OptiPFair enables efficient pruning of large language models while maintaining their performance. It implements various structured pruning methods, starting with MLP pruning for GLU architectures (as used in models like LLaMA, Mistral, etc.).

Key features:

  • GLU architecture-aware pruning that preserves model structure
  • Multiple neuron importance calculation methods
  • Support for both pruning percentage and target expansion rate
  • Simple Python API and CLI interface
  • Progress tracking and detailed statistics

Installation

# From PyPI (not yet available)
pip install optipfair

# From source
git clone https://github.com/yourusername/optipfair.git
cd optipfair
pip install -e .

Quick Start

Python API

from transformers import AutoModelForCausalLM
from optipfair import prune_model

# Load a pre-trained model
model = AutoModelForCausalLM.from_pretrained("meta-llama/Llama-3.2-1B")

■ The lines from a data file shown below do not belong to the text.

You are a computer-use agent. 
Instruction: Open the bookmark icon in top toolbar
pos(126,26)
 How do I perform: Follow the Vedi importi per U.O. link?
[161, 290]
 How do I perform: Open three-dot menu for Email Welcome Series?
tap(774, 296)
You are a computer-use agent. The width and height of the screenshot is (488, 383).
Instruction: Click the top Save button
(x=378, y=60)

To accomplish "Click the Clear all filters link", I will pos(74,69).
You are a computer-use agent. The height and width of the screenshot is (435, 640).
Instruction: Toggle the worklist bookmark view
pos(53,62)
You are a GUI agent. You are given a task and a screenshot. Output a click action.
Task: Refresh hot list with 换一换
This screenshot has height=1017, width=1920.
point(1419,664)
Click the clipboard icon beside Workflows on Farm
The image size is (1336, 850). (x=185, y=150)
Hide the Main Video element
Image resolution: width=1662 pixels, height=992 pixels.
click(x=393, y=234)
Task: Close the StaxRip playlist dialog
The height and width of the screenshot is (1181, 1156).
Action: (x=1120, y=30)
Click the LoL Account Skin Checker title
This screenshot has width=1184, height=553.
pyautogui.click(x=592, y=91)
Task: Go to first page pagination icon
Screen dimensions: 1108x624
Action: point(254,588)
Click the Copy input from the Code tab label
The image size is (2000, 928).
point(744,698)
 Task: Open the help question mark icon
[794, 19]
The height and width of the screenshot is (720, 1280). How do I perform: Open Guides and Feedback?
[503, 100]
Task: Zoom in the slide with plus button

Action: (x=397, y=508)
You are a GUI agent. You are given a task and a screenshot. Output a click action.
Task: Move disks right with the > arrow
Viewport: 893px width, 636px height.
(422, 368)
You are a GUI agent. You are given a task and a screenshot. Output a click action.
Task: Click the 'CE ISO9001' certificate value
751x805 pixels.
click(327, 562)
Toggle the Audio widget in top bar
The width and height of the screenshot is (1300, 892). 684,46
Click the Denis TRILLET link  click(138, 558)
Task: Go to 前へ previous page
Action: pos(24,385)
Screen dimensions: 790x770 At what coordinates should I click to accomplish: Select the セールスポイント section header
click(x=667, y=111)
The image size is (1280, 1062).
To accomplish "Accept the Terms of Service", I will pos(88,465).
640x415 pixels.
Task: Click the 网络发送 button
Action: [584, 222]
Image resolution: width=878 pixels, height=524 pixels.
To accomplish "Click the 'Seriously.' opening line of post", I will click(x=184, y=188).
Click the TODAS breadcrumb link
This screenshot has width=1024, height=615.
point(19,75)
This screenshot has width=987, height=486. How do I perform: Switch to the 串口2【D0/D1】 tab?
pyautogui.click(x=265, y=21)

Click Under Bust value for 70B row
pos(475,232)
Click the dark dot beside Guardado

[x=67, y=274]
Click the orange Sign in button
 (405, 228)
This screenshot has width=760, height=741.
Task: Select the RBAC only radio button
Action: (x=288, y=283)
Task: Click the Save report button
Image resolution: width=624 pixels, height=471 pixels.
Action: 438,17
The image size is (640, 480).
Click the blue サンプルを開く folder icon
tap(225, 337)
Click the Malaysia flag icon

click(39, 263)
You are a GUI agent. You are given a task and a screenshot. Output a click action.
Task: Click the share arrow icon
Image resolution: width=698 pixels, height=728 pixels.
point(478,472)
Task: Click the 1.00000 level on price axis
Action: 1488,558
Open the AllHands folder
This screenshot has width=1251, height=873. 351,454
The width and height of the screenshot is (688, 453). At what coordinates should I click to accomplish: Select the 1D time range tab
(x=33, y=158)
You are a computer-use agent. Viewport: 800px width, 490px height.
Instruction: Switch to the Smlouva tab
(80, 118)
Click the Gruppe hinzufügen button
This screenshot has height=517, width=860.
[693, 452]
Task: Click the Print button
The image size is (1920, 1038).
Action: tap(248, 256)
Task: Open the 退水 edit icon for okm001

# Prune 20% of neurons from MLP layers using MAW method
pruned_model, stats = prune_model(
    model=model,
    pruning_type="MLP_GLU",
    neuron_selection_method="MAW",
    pruning_percentage=20,
    show_progress=True,
    return_stats=True
)

# Print pruning statistics
print(f"Original parameters: {stats['original_parameters']:,}")
print(f"Pruned parameters: {stats['pruned_parameters']:,}")
print(f"Reduction: {stats['reduction']:,} parameters ({stats['percentage_reduction']:.2f}%)")

# Save pruned model
pruned_model.save_pretrained("./pruned-llama-model")

Command-Line Interface

# Prune a model with default settings (10% pruning, MAW method)
optipfair prune --model-path meta-llama/Llama-3.2-1B --output-path ./pruned-model

# Prune with custom settings
optipfair prune \
  --model-path meta-llama/Llama-3.2-1B \
  --pruning-type MLP_GLU \
  --method MAW \
  --pruning-percentage 20 \
  --output-path ./pruned-model

# Use expansion rate instead of pruning percentage
optipfair prune \
  --model-path meta-llama/Llama-3.2-1B \
  --expansion-rate 140 \
  --output-path ./pruned-model

# Analyze a model's architecture
optipfair analyze --model-path meta-llama/Llama-3.2-1B

Neuron Selection Methods

OptiPFair supports three methods for calculating neuron importance:

  1. MAW (Maximum Absolute Weight) - Default method that identifies influential neurons based on the magnitude of their connections. Typically provides the best pruning results.

  2. VOW (Variance of Weights) - Identifies neurons based on the variance of their weights. May be useful for specific architectures.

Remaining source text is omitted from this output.